The NDP’s consistent failure to recognize that our economy and population are growing is not surprising. When the NDP had their opportunity to manage B.C. Hydro, they took the politically expedient route of freezing rates and removing Hydro’s capacity to invest in the maintenance and replacement of aging infrastructure, leaving a pent-up demand for investment that Hydro is now making.

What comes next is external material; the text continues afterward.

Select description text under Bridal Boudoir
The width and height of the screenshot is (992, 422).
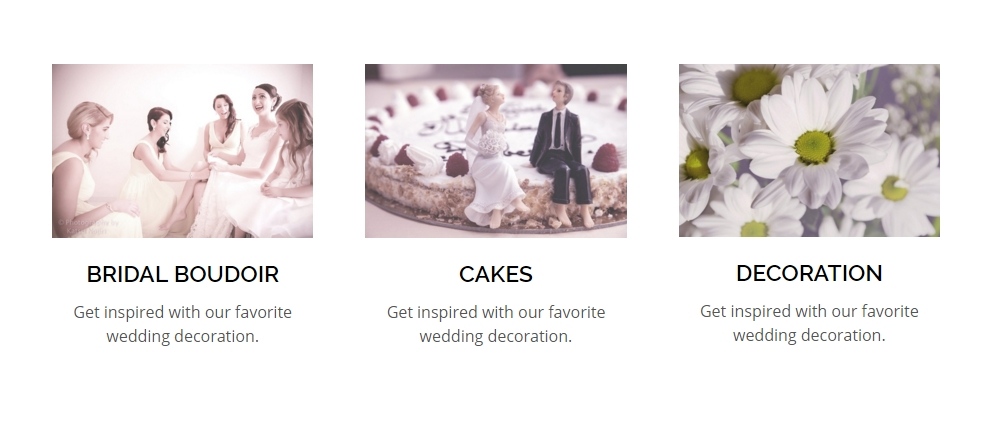tap(182, 324)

When you’re investing $2 billion per year in infrastructure, it’s going to have an impact on rates. The 10-year rates plan was introduced in 2013 to impose a discipline on the public utility and on government, and to ensure that Hydro operates as efficiently as possible. The plan sets forth a schedule of rate increases that we are sticking to, despite cyclical lower commodity prices and warmer weather that have lowered Hydro’s forecast revenue. We’ve made tough decisions and taken prudent actions to reduce costs so that, despite these fluctuations, customers will see the rates we promised.
The regulatory accounts that Dix loves to criticize are part of the plan and are standard operating procedure for large utilities. The rate-smoothing regulatory account keeps rate increases as gradual as possible by spreading Hydro’s current capital costs over a longer period, just as any business would amortize the cost of equipment that lasts for decades.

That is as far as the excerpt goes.